安倍元首相と山上被告 一線を越えてしまった同士の邂逅 鈴木エイト[ジャーナリスト/作家]
山上被告「いろんな意味を込めました」
──『アンビバレント』のひとつのポイントは最初と最後の部分ですね。「安倍元総理が亡くならなければならなかったのは、殺害されなければならなかったのは、間違いだったと思っております」という山上被告の法廷での供述について、エイトさんは、多くのメディアと異なる見解をこの本で書いています。これを読んだ他のメディア関係者の反応はどうでしたか? 鈴木 プロデューサー的な人とか、メディアの関係者からは「驚いた」という感想や、「エイトさんにしか書けない内容ですね」といった反応が寄せられました。私に連絡してくれる人は肯定的な反応でしたが、一緒に法廷で傍聴した他の記者たちからしたら、ちょっとムカつく内容かもしれないですね。

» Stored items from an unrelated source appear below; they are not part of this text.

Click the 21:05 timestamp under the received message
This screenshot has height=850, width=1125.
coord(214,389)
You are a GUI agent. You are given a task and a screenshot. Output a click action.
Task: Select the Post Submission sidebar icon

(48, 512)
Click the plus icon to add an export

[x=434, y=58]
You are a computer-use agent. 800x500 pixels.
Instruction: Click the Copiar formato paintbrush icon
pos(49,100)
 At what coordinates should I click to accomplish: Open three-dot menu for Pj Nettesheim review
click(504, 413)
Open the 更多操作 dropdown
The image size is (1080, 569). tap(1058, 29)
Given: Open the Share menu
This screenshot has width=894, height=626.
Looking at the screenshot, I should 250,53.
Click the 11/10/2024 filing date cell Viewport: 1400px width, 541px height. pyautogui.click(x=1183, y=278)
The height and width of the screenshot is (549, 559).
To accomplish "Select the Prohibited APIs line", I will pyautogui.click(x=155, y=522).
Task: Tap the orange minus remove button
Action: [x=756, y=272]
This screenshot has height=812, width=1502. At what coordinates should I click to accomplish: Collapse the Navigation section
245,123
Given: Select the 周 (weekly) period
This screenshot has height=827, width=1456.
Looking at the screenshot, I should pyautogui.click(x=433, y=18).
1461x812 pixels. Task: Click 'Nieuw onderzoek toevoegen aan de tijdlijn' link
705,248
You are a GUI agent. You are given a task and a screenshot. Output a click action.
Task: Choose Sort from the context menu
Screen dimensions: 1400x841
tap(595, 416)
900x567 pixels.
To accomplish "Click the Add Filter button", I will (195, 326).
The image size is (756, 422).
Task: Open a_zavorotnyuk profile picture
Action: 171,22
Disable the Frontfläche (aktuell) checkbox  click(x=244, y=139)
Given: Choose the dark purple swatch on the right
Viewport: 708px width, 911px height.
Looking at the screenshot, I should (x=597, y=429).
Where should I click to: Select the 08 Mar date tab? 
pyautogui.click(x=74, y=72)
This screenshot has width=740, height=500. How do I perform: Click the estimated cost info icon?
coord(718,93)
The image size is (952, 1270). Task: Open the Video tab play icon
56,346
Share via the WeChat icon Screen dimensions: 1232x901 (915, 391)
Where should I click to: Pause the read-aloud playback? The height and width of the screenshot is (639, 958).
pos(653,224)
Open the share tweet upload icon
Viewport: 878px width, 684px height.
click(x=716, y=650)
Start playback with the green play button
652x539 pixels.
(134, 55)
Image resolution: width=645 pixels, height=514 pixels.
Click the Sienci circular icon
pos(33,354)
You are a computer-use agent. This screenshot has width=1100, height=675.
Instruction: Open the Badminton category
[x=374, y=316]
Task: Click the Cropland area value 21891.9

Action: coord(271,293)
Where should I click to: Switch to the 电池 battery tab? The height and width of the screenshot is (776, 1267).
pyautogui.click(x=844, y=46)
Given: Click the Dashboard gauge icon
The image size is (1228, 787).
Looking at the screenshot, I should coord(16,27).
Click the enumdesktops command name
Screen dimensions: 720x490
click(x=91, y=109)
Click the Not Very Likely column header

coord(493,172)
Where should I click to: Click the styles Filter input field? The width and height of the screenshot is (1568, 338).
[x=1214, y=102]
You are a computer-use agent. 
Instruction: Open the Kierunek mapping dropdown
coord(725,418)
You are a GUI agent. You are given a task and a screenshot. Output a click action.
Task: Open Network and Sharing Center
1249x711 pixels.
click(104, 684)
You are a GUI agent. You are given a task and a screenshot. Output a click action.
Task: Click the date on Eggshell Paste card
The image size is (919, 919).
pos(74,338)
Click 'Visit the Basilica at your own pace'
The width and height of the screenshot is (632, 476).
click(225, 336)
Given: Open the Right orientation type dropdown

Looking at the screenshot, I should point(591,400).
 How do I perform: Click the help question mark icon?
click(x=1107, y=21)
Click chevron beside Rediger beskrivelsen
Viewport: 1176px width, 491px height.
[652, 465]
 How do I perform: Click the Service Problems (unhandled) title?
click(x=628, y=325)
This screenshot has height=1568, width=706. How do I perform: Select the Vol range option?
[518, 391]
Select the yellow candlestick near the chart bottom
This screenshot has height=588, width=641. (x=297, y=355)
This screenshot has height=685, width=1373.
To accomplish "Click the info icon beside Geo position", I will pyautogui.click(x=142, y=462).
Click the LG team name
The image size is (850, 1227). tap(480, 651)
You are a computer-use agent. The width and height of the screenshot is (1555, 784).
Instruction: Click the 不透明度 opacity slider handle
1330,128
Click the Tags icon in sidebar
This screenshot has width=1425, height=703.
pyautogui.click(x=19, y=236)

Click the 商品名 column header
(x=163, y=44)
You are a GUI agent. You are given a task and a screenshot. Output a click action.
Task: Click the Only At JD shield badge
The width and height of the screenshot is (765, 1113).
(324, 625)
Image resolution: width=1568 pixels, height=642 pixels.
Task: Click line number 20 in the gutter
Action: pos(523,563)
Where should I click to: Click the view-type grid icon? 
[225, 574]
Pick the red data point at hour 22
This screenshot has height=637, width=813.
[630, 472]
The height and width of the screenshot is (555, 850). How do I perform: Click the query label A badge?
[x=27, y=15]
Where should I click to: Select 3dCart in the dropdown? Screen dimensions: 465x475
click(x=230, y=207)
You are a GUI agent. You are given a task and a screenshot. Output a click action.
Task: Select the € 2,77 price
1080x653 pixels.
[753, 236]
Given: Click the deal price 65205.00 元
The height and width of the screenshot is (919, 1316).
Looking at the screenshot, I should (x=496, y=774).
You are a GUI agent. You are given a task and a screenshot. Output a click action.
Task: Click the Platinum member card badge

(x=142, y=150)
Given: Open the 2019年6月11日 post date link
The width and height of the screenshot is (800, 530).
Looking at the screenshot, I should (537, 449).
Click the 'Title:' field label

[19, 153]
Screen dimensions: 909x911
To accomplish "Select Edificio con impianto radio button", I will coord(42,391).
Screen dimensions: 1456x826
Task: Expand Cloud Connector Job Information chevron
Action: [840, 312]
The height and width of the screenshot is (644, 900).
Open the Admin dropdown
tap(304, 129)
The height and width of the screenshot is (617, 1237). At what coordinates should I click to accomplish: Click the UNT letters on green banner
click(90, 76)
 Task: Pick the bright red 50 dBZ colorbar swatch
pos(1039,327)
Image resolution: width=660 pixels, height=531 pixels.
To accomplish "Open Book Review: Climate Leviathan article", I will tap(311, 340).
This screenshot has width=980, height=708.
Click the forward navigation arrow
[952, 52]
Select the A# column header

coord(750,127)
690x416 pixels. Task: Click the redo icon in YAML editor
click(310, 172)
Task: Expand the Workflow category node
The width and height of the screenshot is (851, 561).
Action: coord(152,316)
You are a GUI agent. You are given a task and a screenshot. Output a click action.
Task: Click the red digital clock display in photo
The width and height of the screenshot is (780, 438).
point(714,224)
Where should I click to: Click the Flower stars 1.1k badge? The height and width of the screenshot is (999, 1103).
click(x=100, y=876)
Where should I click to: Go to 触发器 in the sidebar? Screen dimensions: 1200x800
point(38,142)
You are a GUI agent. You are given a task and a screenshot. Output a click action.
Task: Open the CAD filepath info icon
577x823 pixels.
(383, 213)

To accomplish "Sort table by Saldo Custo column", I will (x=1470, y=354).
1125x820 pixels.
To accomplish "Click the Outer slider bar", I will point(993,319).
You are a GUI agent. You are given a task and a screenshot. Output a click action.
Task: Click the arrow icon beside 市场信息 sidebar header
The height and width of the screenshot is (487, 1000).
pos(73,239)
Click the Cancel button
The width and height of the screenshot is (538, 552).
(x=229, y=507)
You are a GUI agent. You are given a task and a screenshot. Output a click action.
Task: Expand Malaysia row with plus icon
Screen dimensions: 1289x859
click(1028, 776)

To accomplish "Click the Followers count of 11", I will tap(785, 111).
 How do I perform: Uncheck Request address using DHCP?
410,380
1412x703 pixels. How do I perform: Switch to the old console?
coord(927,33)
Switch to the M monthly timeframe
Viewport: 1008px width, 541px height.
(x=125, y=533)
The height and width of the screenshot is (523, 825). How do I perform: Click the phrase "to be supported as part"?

「あなたたちは気づいてませんでしたね」と言っていることになるので。 ──エイトさんはその独自な見方をどのあたりから考えていたのですか? 鈴木 法廷で最初にその発言を聴いた時に「あれ?」という違和感を抱きました。他の被告人質問での供述の中でも、なぜわざわざこういう言い回しをするんだろう、といった違和感が節々であったんですよ。 まだその時点では明確な疑念ではなかったんですが、通して聴いてみて、さらに面会時に彼から出てきた「僕は右翼なので」という発言とか、「やっぱり国益なんですよ」という発言などですね。 さらに判決公判の夜の『報道ステーション』の報道内容ですね。弁護人接見の時に被告が「国益を損ねてしまった」と言っていた、という松本恒平弁護士の発言。それらが全てつながって、「あ、こういう意味を込めていたんだ」というのは、そこで初めてわかったのです。 そのファクトの部分について、彼に確認しなきゃいけないと思い、判決公判後の2回の面会につながっていくわけです。 面会室で山上被告は私の問い掛けに対して、数十秒の間をおいた後、「いろんな意味を込めました」と言いました。 『アンビバレント』発刊後に面会した際、彼の中で一時期、安倍さんは崇拝するような対象になっていたんじゃないかという私の認識に関して「崇拝というよりはシンパシーなんです」と言っていました。私も「崇拝」と言い切ってしまうとちょっとずれてしまうなという思いはあったんです。だから、あえて「一時期には崇拝という対象だったのではないか」「共鳴」「共感」「シンパシー」と書いたんです。 興味深かったのは、安倍さんについてどう思っていたのかを聞くと「自分と同じような存在」という捉え方だったんですね。「折り合いをつけていた」という言い方でした。母親の入信とか、統一教会のことに関してはもう仕方ないと。でも折り合いをつけて自分の人生を生きようと思っていた。ところが、お兄さんの自死があり、それに対する母親の理解を聴いて、一線を越える決断をしてしまった。 安倍さんに関しても、岸信介とか安倍晋太郎の時代から統一教会と親しく付き合っていて、自分の父親や祖父が統一教会と関係を持っていたことに関して、安倍さんも折り合いをつけていたんだろうと。でも第2次安倍政権以降、関係性が深まり、ビデオメッセージを送って韓鶴子(ハンハクチャ)を礼賛するまでになった時点で、安倍さんも一線を越えてしまった。 お互い一線を越えてしまった同士の邂逅がこの事件を引き起こしたのではないか。やはり安倍さんに対する個人的な認識、思いというものが背景にあったという点では、この本の結論とつながるんですね。安倍さんが山上被告にとって矛盾する存在になってしまった。自分とある意味仲間というか、同じだと思っていたのが違ってしまった。 検察が指摘した動機における論理的な飛躍、判決で指摘された教団への憤りとかそういうものが殺人に結びつく「飛躍」という、そこを埋めるものが今回の本で提示できたんじゃないかと思います。 結局その動機面が、裁判体には理解されなかったところだと思うのです。我々も法廷で聴いている分には、理解が最終的に至らなかった部分だと思うんですね。教団と安倍さんの関係については、弁護団の方針もあるとは思うんですが、立証しきれてなかったんじゃないか。今回のような判決に至ったことについてはそういう思いもあります。